Excerpted text.
◆ ◆ ◆ ◆ ◆
After watching the effects of the mediocre payrolls number yesterday (Friday) which culminated in a push over 1600 in the S&P 500 and a print in the Dow over 15,000, I thought it might be useful to note a few things about this most recent example of a hysteria.
I am on record here as stating that the entire stock market rally is nothing but a Federal Reserve induced bubble brought about by artificially low interest rates starving investors for yield elsewhere. The Fed, along with the Bank of Japan and the ECB I might add, are determined to corral investors and herd them, unthinking like cattle, into equities; the goal being to create an atmosphere of general euphoria towards the economy boosting consumer confidence in the hopes of inducing them to take on more debt and spend.
This is akin to building a towering skyscraper on a foundation of PLAY-DO. It may look wonderful and draw gasps of admiration but it has no stability and will not be able to withstand any external shocks.
I know what the perennial perma bulls are saying - stocks are cheap and corporate profits are good so the path of least resistance is higher. They have been right so far judging by the tape. However, to point to a jobs number that is less than 200K per month, now some FIVE YEARS after the onset of a horrible recession as if it is evidence of a recovery strikes me more as ROSE-COLORED GLASSES analysis rather than solid reasoning.
Consider some of these statistics - The number of high school graduates here in the US each year is near 3.2 million. About 2/3 - 70% of them go on to college. That leaves us about a million who will look to enter the workforce.
◆ ◆ ◆ ◆ ◆
Text and element-pointing records.
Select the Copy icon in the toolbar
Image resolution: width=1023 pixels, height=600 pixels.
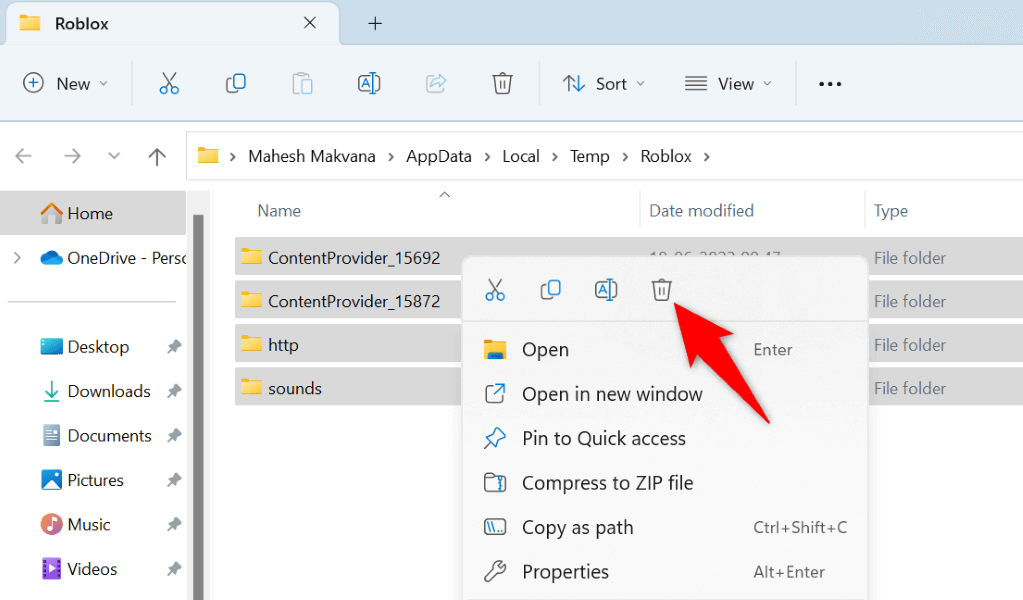235,83
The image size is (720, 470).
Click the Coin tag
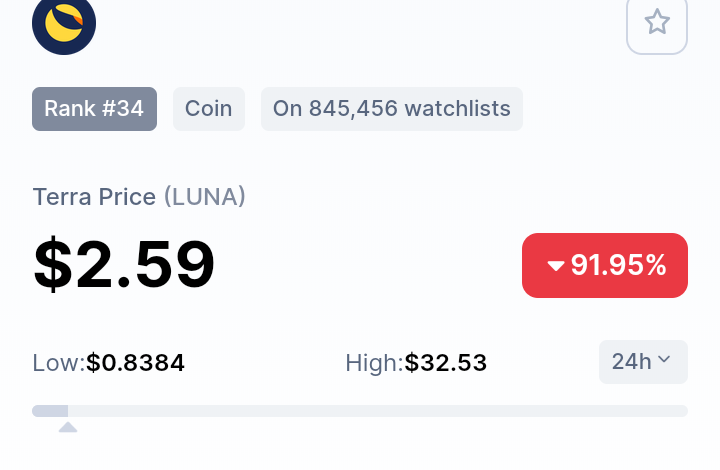(x=209, y=109)
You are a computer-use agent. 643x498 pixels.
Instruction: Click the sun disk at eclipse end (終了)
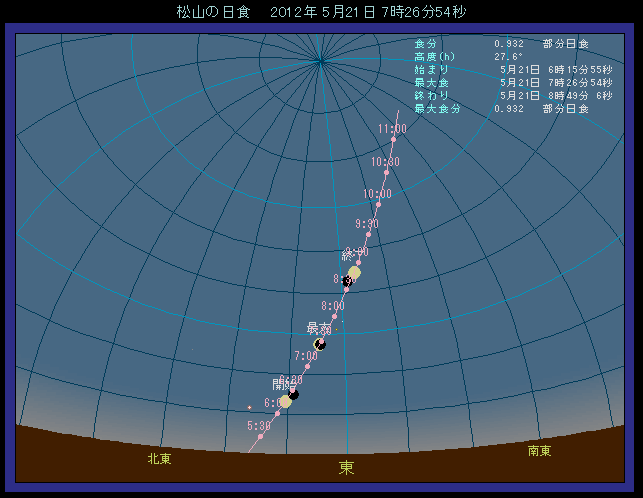tap(354, 272)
◆ ◆ ◆ ◆ ◆
Job. Copy the whole commentary on the stock market rally word for word, from its first sentence to its last.

Expected output.
After watching the effects of the mediocre payrolls number yesterday (Friday) which culminated in a push over 1600 in the S&P 500 and a print in the Dow over 15,000, I thought it might be useful to note a few things about this most recent example of a hysteria.
I am on record here as stating that the entire stock market rally is nothing but a Federal Reserve induced bubble brought about by artificially low interest rates starving investors for yield elsewhere. The Fed, along with the Bank of Japan and the ECB I might add, are determined to corral investors and herd them, unthinking like cattle, into equities; the goal being to create an atmosphere of general euphoria towards the economy boosting consumer confidence in the hopes of inducing them to take on more debt and spend.
This is akin to building a towering skyscraper on a foundation of PLAY-DO. It may look wonderful and draw gasps of admiration but it has no stability and will not be able to withstand any external shocks.
I know what the perennial perma bulls are saying - stocks are cheap and corporate profits are good so the path of least resistance is higher. They have been right so far judging by the tape. However, to point to a jobs number that is less than 200K per month, now some FIVE YEARS after the onset of a horrible recession as if it is evidence of a recovery strikes me more as ROSE-COLORED GLASSES analysis rather than solid reasoning.
Consider some of these statistics - The number of high school graduates here in the US each year is near 3.2 million. About 2/3 - 70% of them go on to college. That leaves us about a million who will look to enter the workforce.